Work instructions:
What is needed here is an exact transcription of the entries that follow.

Material provided:
------------------------------------------------
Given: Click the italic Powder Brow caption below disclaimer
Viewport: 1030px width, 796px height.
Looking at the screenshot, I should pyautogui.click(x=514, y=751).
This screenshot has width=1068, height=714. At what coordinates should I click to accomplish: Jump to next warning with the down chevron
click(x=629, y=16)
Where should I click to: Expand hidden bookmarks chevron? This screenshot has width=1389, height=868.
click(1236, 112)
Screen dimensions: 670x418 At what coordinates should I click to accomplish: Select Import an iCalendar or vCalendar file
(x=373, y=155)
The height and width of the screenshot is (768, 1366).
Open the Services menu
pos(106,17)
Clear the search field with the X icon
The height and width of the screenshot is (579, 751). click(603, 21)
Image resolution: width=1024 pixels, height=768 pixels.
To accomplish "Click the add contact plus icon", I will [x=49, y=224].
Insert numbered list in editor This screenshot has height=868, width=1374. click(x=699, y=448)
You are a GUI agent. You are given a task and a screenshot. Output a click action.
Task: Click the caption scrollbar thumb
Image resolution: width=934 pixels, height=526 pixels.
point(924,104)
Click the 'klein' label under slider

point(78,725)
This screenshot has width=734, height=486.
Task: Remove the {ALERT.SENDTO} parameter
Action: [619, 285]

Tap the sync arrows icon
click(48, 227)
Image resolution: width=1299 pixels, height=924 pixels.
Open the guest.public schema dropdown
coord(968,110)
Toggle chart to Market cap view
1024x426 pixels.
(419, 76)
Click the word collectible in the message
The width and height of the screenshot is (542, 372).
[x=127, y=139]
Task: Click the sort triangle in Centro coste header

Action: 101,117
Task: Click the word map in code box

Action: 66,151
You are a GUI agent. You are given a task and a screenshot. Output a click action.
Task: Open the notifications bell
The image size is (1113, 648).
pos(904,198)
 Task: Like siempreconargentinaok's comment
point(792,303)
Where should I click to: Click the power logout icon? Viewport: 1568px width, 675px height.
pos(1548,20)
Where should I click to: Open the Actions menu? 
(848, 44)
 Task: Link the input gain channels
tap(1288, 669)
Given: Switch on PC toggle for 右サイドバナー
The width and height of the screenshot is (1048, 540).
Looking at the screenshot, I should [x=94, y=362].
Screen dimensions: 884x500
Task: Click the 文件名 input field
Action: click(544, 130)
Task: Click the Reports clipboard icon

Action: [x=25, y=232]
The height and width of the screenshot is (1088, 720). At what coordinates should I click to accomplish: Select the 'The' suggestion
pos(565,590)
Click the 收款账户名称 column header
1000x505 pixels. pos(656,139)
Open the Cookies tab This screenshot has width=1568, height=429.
------------------------------------------------
Written response:
Given: Click the italic Powder Brow caption below disclaimer
Viewport: 1030px width, 796px height.
Looking at the screenshot, I should pyautogui.click(x=514, y=751).
This screenshot has width=1068, height=714. At what coordinates should I click to accomplish: Jump to next warning with the down chevron
click(x=629, y=16)
Where should I click to: Expand hidden bookmarks chevron? This screenshot has width=1389, height=868.
click(1236, 112)
Screen dimensions: 670x418 At what coordinates should I click to accomplish: Select Import an iCalendar or vCalendar file
(x=373, y=155)
The height and width of the screenshot is (768, 1366).
Open the Services menu
pos(106,17)
Clear the search field with the X icon
The height and width of the screenshot is (579, 751). click(603, 21)
Image resolution: width=1024 pixels, height=768 pixels.
To accomplish "Click the add contact plus icon", I will [x=49, y=224].
Insert numbered list in editor This screenshot has height=868, width=1374. click(x=699, y=448)
You are a GUI agent. You are given a task and a screenshot. Output a click action.
Task: Click the caption scrollbar thumb
Image resolution: width=934 pixels, height=526 pixels.
point(924,104)
Click the 'klein' label under slider

point(78,725)
This screenshot has width=734, height=486.
Task: Remove the {ALERT.SENDTO} parameter
Action: [619, 285]

Tap the sync arrows icon
click(48, 227)
Image resolution: width=1299 pixels, height=924 pixels.
Open the guest.public schema dropdown
coord(968,110)
Toggle chart to Market cap view
1024x426 pixels.
(419, 76)
Click the word collectible in the message
The width and height of the screenshot is (542, 372).
[x=127, y=139]
Task: Click the sort triangle in Centro coste header

Action: 101,117
Task: Click the word map in code box

Action: 66,151
You are a GUI agent. You are given a task and a screenshot. Output a click action.
Task: Open the notifications bell
The image size is (1113, 648).
pos(904,198)
 Task: Like siempreconargentinaok's comment
point(792,303)
Where should I click to: Click the power logout icon? Viewport: 1568px width, 675px height.
pos(1548,20)
Where should I click to: Open the Actions menu? 
(848, 44)
 Task: Link the input gain channels
tap(1288, 669)
Given: Switch on PC toggle for 右サイドバナー
The width and height of the screenshot is (1048, 540).
Looking at the screenshot, I should [x=94, y=362].
Screen dimensions: 884x500
Task: Click the 文件名 input field
Action: click(544, 130)
Task: Click the Reports clipboard icon

Action: [x=25, y=232]
The height and width of the screenshot is (1088, 720). At what coordinates should I click to accomplish: Select the 'The' suggestion
pos(565,590)
Click the 收款账户名称 column header
1000x505 pixels. pos(656,139)
Open the Cookies tab This screenshot has width=1568, height=429.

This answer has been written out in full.